I visited Italian Kitchen to make pasta from scratch at the Pasta Making 101 class. As we walked in, we saw two long tables set for dinner. Once everyone arrived, De Luca and Morris took us to the back kitchen where long metal worktables were set with bowls of flour and eggs. Each bowl had 200 grams of flour—that’s one point De Luca makes, he always measures in grams. Every 100 grams of flour gets one egg. From there, if the dough is too dry, you’ll need to add moisture, but the type of moisture depends on the texture. If it’s slightly dry, add a little water, but if it’s very dry, add another egg. It’s always easier to adjust dough that is too wet than to fix dough that is too dry—excessively dry dough can become difficult to salvage.

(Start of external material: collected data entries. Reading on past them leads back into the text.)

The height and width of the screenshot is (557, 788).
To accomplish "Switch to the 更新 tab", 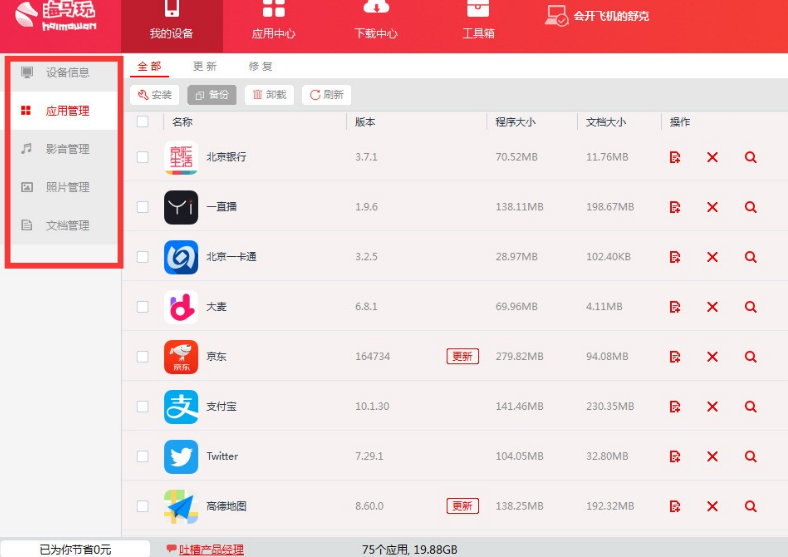I will (x=204, y=66).
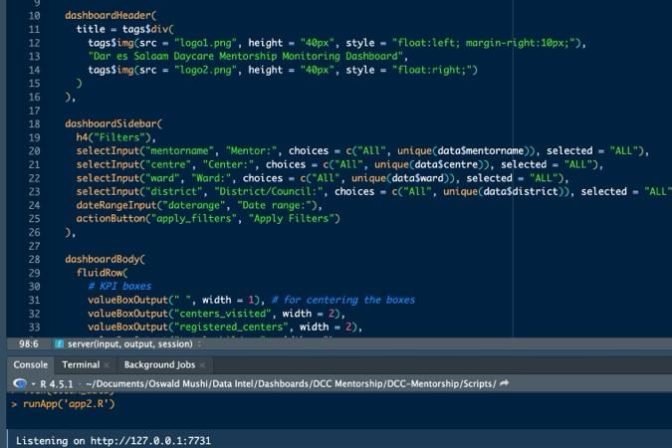The width and height of the screenshot is (672, 448).
Task: Switch to the Console tab
Action: 29,365
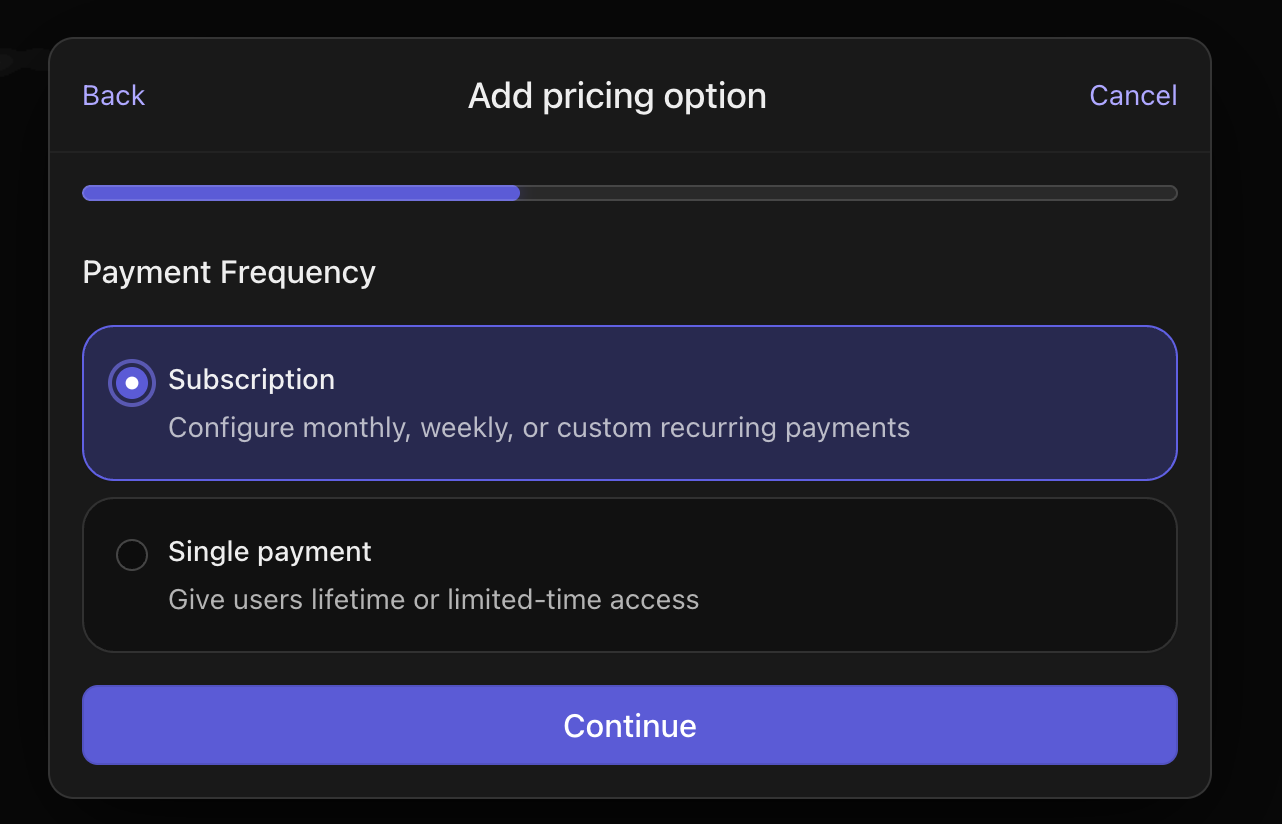Viewport: 1282px width, 824px height.
Task: Re-select the Subscription option card
Action: (630, 403)
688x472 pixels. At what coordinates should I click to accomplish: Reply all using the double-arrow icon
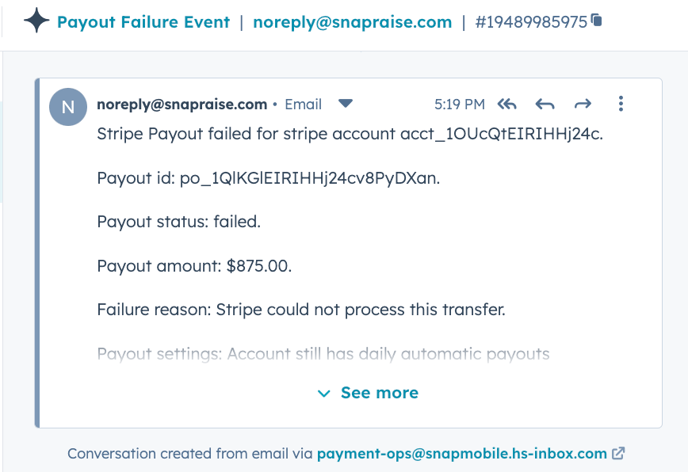[x=507, y=104]
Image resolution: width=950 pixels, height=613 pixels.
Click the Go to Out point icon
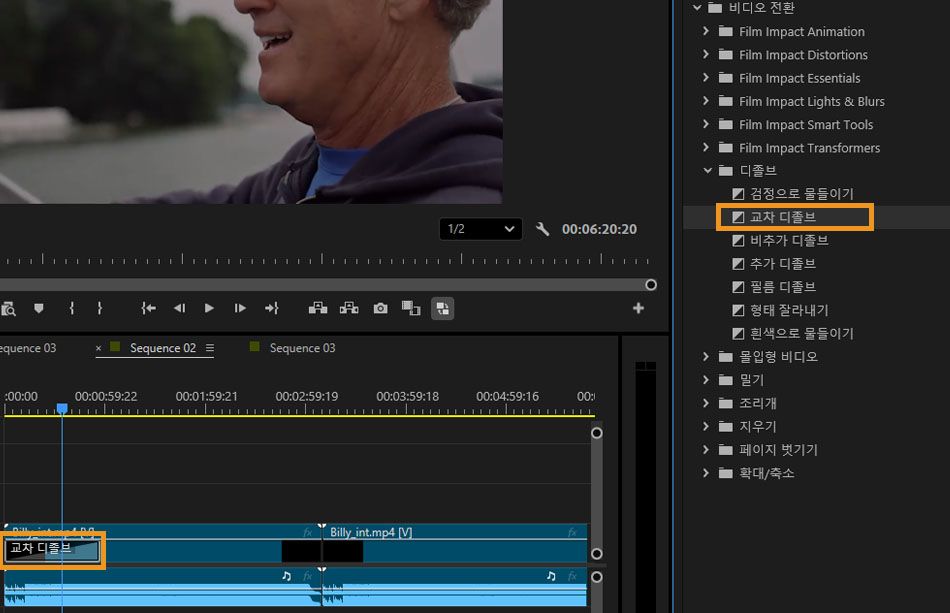click(271, 308)
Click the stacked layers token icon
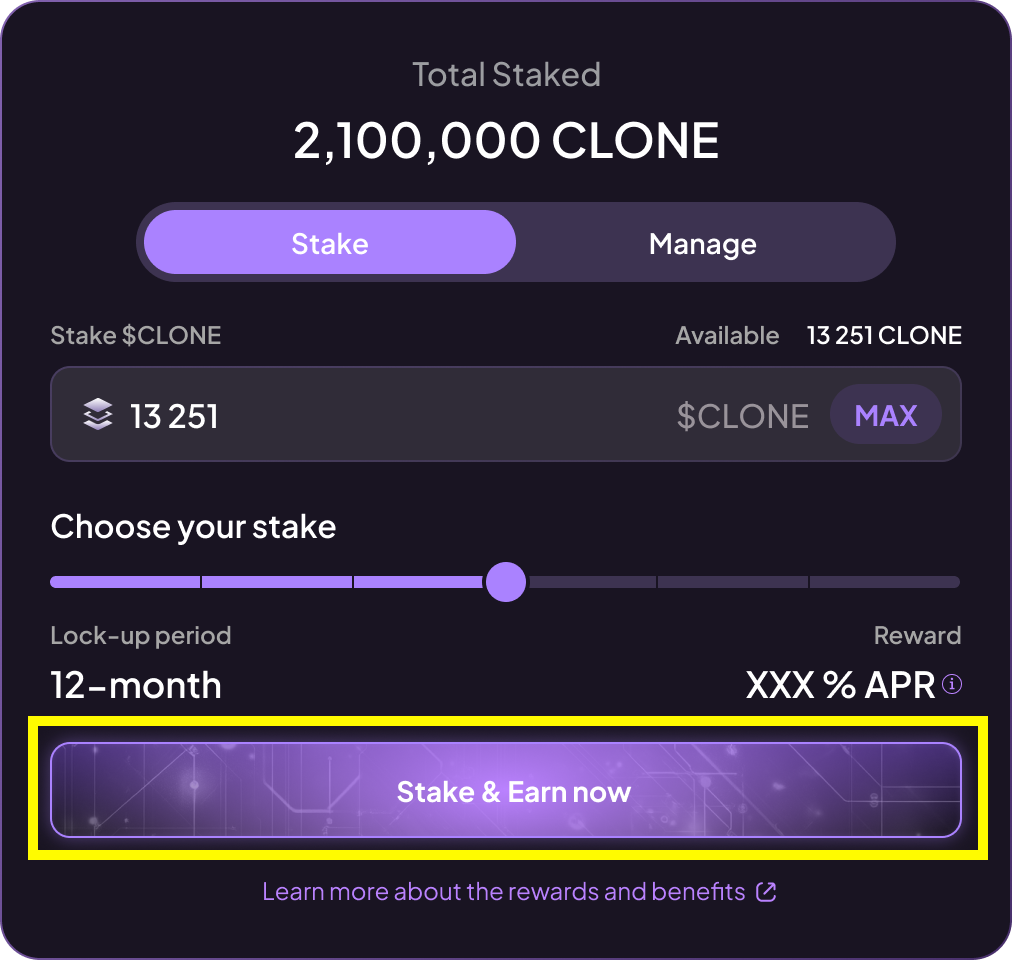Viewport: 1012px width, 960px height. coord(97,415)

Once the pasta dough was perfect, we let it rest for 30 minutes. In the meantime, De Luca made us dinner: salad, bruschetta and tagliatelle pasta with pesto, ricotta cheese and lemon zest and for dessert, maritozzo con la panna—a sweet roll filled with fluffy whipped cream.
We returned to the kitchen to flatten and cut our dough. This step was fun—we divided our dough into four sections, flattened each to fit the hand-crank pasta maker and fed the sheets through to get an even thickness. We adjusted the settings on the pasta maker each time to make the dough progressively thinner. Once the dough reached the desired thinness, we passed the sheets through the cut setting to slice them into flour-covered tagliatelle strips. Another tip I learned is, at this step, moisture is the enemy of good pasta dough. De Luca recommends sprinkling the cut pasta generously with rice flour to help preserve the dough—it helps keeps the noodles from sticking together.
Voila! We all went home with our homemade pasta and instructions to use any sauce. To cook the noodles, boil them for just a minute and a half. If frozen, boil for three minutes.